Failover to the recovery site and subsequent failback for an active-passive configuration

For an active-passive storage replication based cluster, complete these steps to fail over production to the recovery site.

Procedure when the Clustered Configuration Repository (CCR) scheme is in use

  1. Stop the GPFS daemon on the surviving nodes as site B where the file gpfs.siteB lists all of the nodes at site B:
    mmshutdown -N gpfs.siteB
  2. Perform the appropriate commands to make the secondary replication devices available and change their status from being secondary devices to suspended primary devices.
  3. If site C, the tiebreaker, failed along with site A, existing node quorum designations must be relaxed in order to allow the surviving site to fulfill quorum requirements. To relax node quorum, temporarily change the designation of each of the failed quorum nodes to nonquorum nodes using the –- force option:
    mmchnode --nonquorum -N nodeA001, nodeA002, nodeA003, nodeC --force
  4. Ensure that the source volumes are not accessible to the recovery site:
    • Disconnect the cable
    • Define the nsddevices user exit file to exclude the source volumes
  5. Restart the GPFS daemon on all surviving nodes:
    mmstartup -N gpfs.siteB
Note: Make no further changes to the quorum designations at site B until the failed sites are back online and the following failback procedure has been completed. Do not shut down the current set of nodes on the surviving site B and restart operations on the failed sites A and C. This will result in a non-working cluster.

Failback procedure

After the physical operation of the production site has been restored, complete the failback procedure to transfer the file system activity back to the production GPFS cluster. The failback operation is a two-step process:

  1. For each of the paired volumes, resynchronize the pairs in the reserve direction with the recovery LUN lunRx acting as the sources for the production LUN lunPx. An incremental resynchronization will be performed which identifies the mismatching disk tracks, whose content is then copied from the recovery LUN to the production LUN. Once the data has been copied and the replication is running in the reverse direction this configuration can be maintained until a time is chosen to switch back to site P.
  2. If the state of the system configuration has changed, update the GPFS configuration data in the production cluster to propagate the changes made while in failover mode.
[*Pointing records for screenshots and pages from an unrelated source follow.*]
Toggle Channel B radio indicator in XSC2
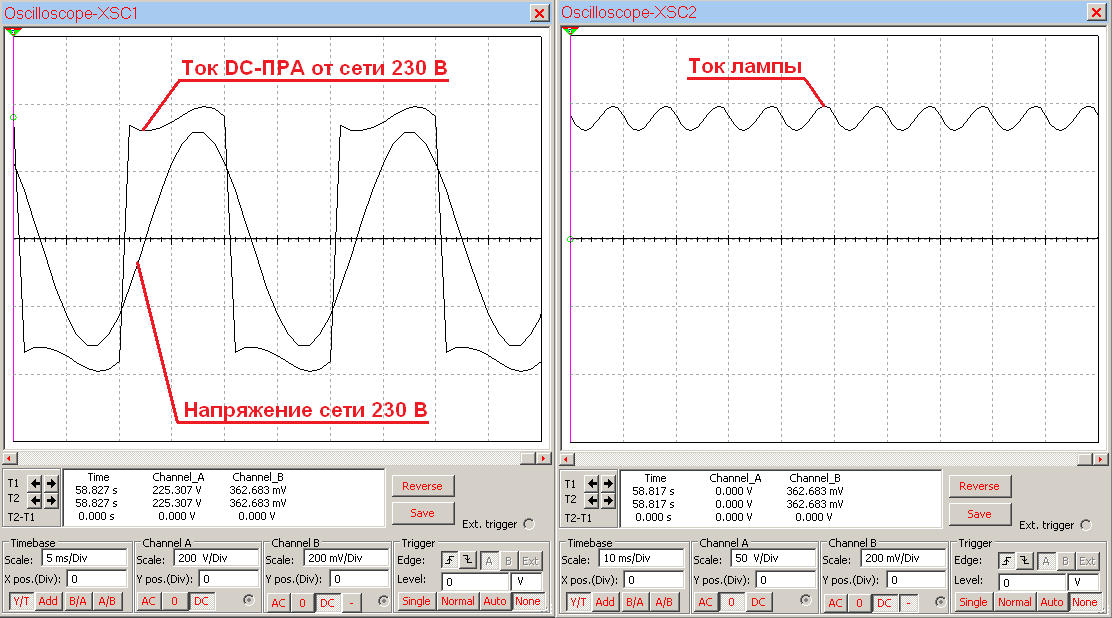The image size is (1112, 618). pyautogui.click(x=940, y=601)
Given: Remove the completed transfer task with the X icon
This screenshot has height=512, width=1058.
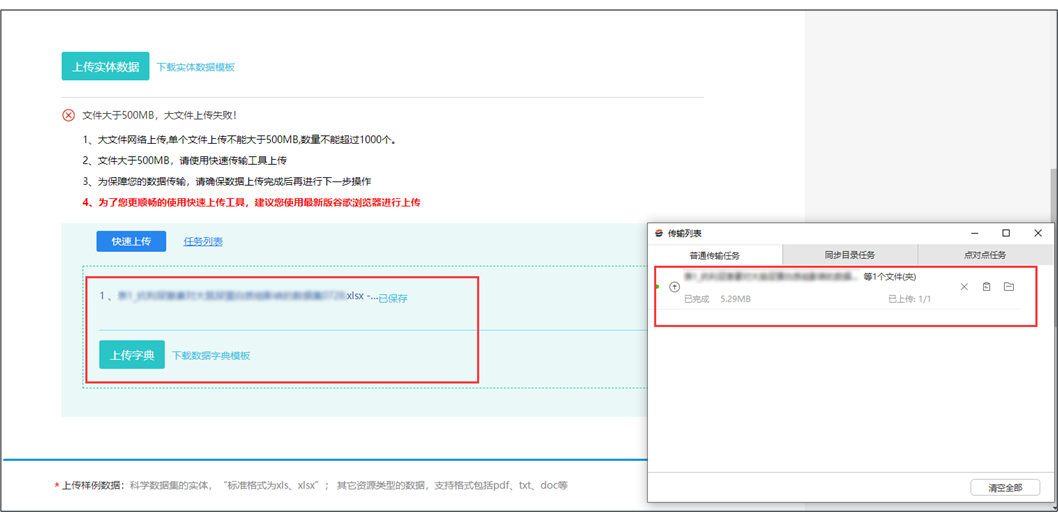Looking at the screenshot, I should [x=964, y=287].
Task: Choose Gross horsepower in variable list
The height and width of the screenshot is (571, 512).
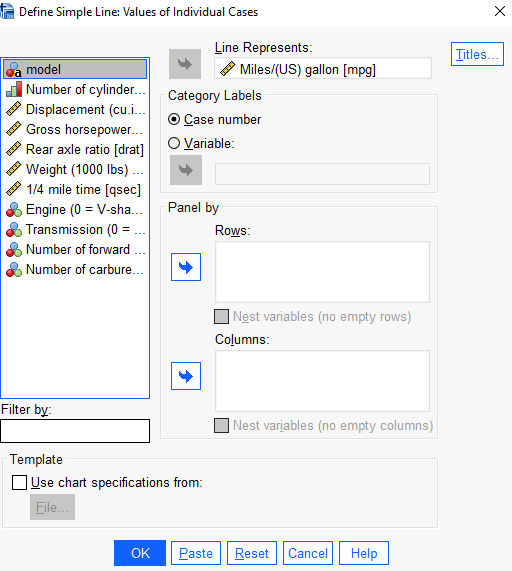Action: tap(75, 130)
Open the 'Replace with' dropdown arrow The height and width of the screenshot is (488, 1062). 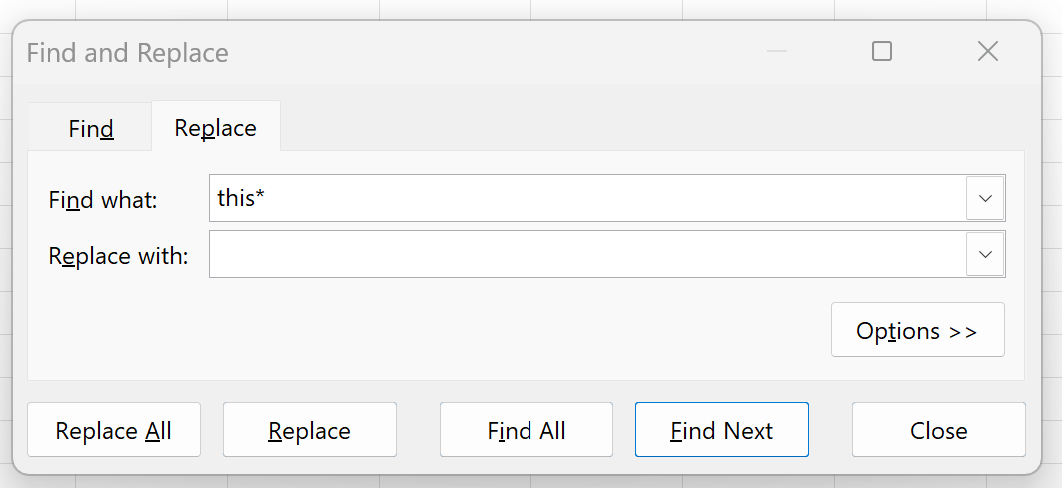pyautogui.click(x=985, y=255)
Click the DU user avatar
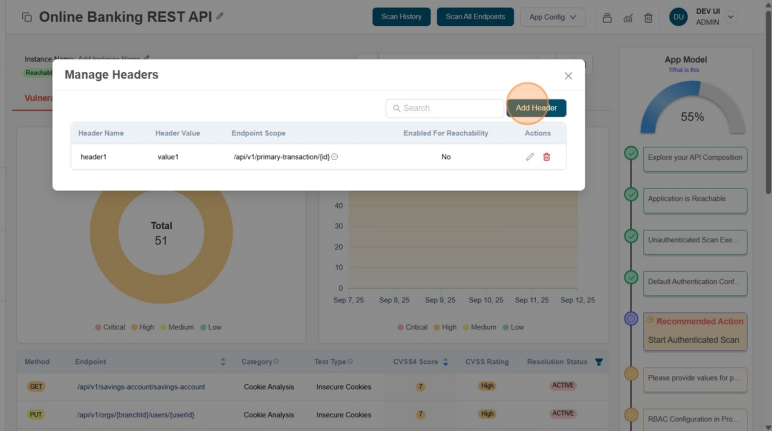The width and height of the screenshot is (772, 431). pos(678,17)
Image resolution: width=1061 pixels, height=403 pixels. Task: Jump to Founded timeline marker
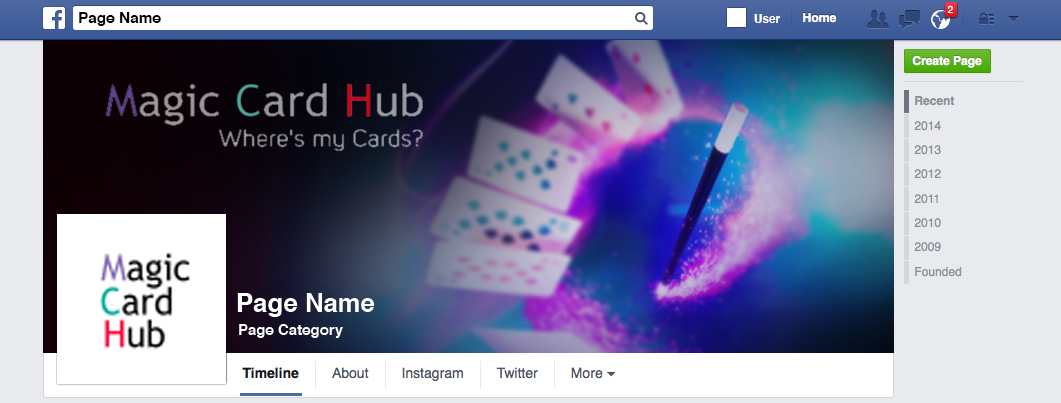point(938,272)
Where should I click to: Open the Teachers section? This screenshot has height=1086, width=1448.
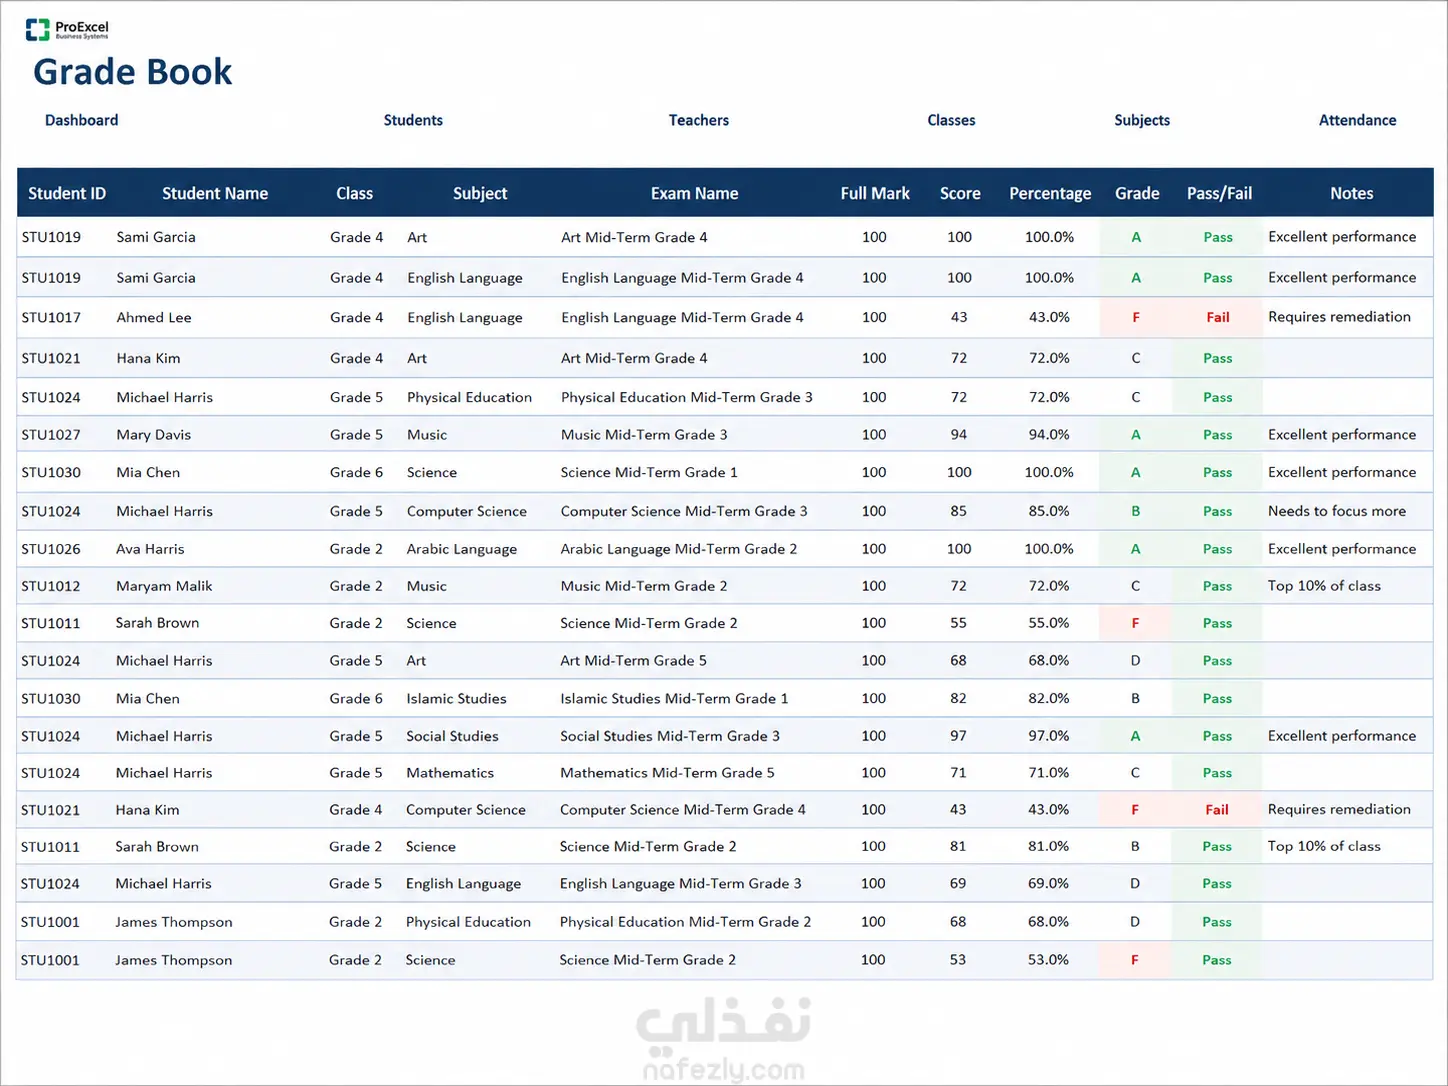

From a node at the recovery site, issue:
    mmfsctl all syncFSconfig –n gpfs.sitePnodes
  3. Stop GPFS on all nodes in the recovery cluster and reverse the disk roles so the original primary disks become the primaries again:
    1. From a node in the recovery cluster, stop the GPFS daemon on all nodes in the recovery cluster:
      mmshutdown –a
    2. Perform the appropriate actions to switch the replication direction so that diskA is now the source and diskB is the target.
    3. From a node in the production cluster, start GPFS:
      mmstartup –a
      
    4. From a node in the production cluster, mount the file system on all nodes in the production cluster.